#### TESTO DI PARTENZA ####

Città interessante, città curiosa, conosciuta non tanto per le bellezze
artistiche quanto e soprattutto per l’area industriale sorta e sviluppatasi
negli ultimi decenni e per la strana indole dei suoi cittadini, notoriamente
schivi e ritrosi, poco dediti a mostrarsi, ad imporsi. Degli aretini se ne
dicono di tutti i colori, ma sempre piuttosto bonariamente, anzi, diciamo pure
che il loro particolare temperamento suscettibile e talvolta superbo è così
proverbiale da meritare attenzione quanto le opere d’arte contenute nella città…insomma
sembra che la fama dei cittadini di Arezzo preceda quella meritata di bella città.
Tutto
questo per scherzare ovviamente, ma soprattutto per sottolineare quanto uomini e
città possano somigliarsi: Arezzo è infatti una città che pur di non esibirsi
ha rinunciato spesso ad innovarsi e a rinnovarsi, a cambiare pelle anche quando
ne ha avuto l’occasione, come nel dopoguerra, quando fu riedificata tale e
quale era stata prima dei bombardamenti.

#### INFORMAZIONI RIPORTATE ####

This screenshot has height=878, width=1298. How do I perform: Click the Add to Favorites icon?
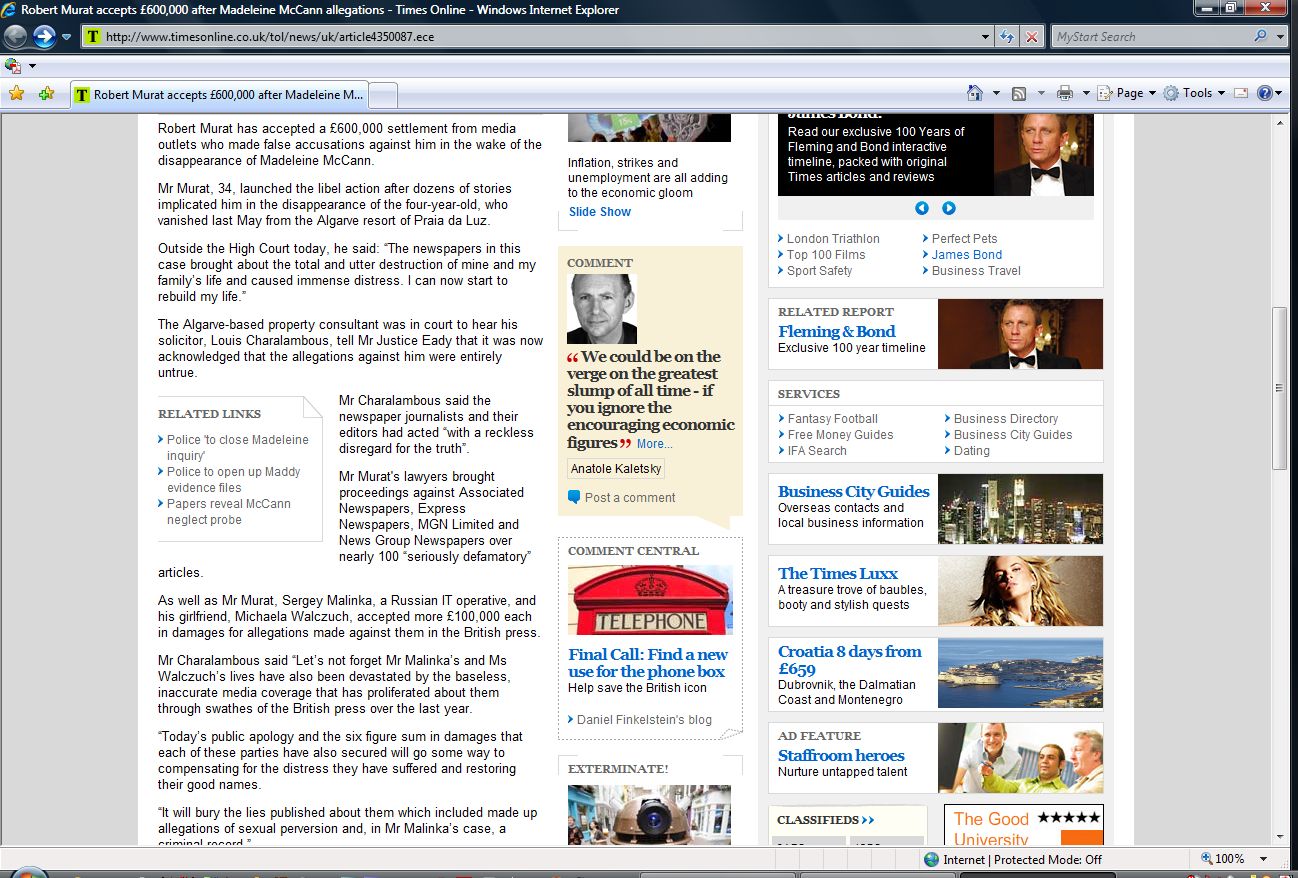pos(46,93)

####
#### INFORMAZIONI RIPORTATE ####

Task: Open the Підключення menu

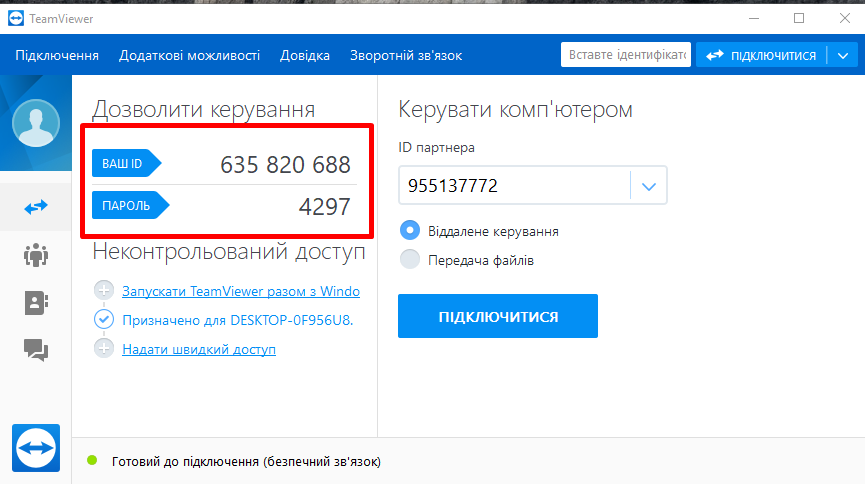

####

CONSEGNA
Puoi proseguire il testo su Arezzo a partire dall'ultima frase riportata? Queste voci provengono da un'altra fonte.

RISPOSTA ALL'ESERCIZIO
Come
gran parte delle città e cittadine toscane
anche Arezzo testimonia nel suo territorio la presenza di insediamenti estruschi
a partire dal VI sec. a. C., e dai ritrovamenti di quel periodo si scopre che
fosse un centro piuttosto importante insieme a Chiusi, Volterra Roselle. Durante
il V sec. a. C. era una delle città-stato etrusche principali e fino al III
sec. visse une dei periodi di massimo splendore, per poi continuare la sua
crescita sotto il dominio romano quando divenne un importante avamposto per la
conquista dell’Etruria, nonché grande produttrice di materiale bellico.
La
decadenza della città cominciò intorno al II sec. d. C. quando diminuì
sensibilmente la produzione delle ceramiche a rilievo per cui Arezzo era stata
tanto conosciuta ed apprezzata, fino
ad essere esclusa dal una delle linee principali di comunicazione in
rifacimento, ossia la Cassia che collegò direttamente Firenze e Chiusi.
Guidata
nei primi decenni dell’anno 1000 dai vescovi-conti che persero autorità con
l’avvento del libero Comune aretino, la città cominciò ad accrescere di
dimensioni e a veder rafforzare il legame fra l’autorità civile e quella
religiosa: testimonianza splendida ne è tuttora la Pieve di Santa Maria
Assunta, costruita a ridosso delle mura medievali e della Platea Communis,
cioè la piazza del mercato.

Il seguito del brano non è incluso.